As my first research experience, PURM has given me valuable experience in both wet lab techniques, data analysis and visualization, and communicating my research to a variety of audiences. PURM also sparked my newfound curiosity in research, which I plan on continuing throughout my academic career.
Lastly, I would like to thank my faculty mentor, Dr. Sharlene Day and lab manager Jaime Yob for their continued support throughout my PURM research fellowship this summer.

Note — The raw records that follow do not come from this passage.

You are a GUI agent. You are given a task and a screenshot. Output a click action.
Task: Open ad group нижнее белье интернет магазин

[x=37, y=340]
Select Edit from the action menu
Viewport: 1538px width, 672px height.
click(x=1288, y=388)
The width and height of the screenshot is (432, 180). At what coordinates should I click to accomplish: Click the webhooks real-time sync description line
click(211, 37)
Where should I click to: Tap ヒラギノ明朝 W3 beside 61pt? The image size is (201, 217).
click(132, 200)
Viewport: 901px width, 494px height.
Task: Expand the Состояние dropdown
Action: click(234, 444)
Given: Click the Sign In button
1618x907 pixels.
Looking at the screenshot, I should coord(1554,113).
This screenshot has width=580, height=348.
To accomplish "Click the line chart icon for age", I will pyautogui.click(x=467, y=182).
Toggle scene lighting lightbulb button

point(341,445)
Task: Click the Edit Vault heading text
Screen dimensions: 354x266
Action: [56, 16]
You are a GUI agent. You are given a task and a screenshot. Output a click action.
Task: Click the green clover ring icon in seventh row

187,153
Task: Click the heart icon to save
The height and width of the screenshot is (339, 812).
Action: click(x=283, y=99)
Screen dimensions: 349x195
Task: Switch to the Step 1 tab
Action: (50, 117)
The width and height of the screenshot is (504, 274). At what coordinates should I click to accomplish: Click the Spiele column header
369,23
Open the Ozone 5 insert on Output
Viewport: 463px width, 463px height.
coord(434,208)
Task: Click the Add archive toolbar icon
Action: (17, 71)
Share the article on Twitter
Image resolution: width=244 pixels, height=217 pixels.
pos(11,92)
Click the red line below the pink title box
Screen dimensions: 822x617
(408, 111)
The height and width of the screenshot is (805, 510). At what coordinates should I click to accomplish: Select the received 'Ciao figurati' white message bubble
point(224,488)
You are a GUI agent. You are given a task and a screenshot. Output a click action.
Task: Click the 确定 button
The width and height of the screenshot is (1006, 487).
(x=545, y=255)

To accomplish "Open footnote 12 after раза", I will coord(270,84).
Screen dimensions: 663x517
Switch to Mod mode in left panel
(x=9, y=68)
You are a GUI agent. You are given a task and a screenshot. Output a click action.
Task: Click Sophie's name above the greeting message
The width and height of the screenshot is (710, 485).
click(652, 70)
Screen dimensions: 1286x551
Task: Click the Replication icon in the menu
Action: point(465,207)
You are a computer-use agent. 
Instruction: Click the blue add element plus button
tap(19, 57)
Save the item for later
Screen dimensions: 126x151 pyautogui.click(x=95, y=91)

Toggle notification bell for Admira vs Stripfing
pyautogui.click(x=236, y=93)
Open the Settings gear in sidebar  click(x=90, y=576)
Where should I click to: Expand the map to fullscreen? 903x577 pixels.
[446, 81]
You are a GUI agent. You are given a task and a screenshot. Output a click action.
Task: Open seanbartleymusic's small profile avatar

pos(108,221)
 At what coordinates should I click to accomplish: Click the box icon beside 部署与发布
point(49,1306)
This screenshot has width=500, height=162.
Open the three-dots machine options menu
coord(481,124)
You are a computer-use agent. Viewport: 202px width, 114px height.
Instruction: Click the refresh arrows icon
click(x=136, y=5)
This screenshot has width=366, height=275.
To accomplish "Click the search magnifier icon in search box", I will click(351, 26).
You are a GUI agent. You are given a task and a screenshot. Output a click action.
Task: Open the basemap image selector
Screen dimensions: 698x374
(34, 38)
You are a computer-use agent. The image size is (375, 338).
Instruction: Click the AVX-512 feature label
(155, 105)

*See references in poster.
Comments
Great Poster!
Great poster! What are some ways in which you envision the project advancing in the future?
Question
What is the mechanism that stabilizes or destabilizes MYBCP?
Question
What is the mechanism that stabilizes or destabilizes MYBCP?
Re: Great Poster!
Thank you! In the future, I plan on testing a wider variety of sarcomere protein antibodies both in vitro and in vivo, along with first finding the best concentrations of mouse heart lysate to use in vivo!
Re: Question
Thank you for the comment! MyBP-C homeostasis is directed by the heat shock protein 70-kDa (HSP70) system, which can either increase or decrease the amount of MyBP-C depending on the presence of certain co-chaperone proteins such as BAG3.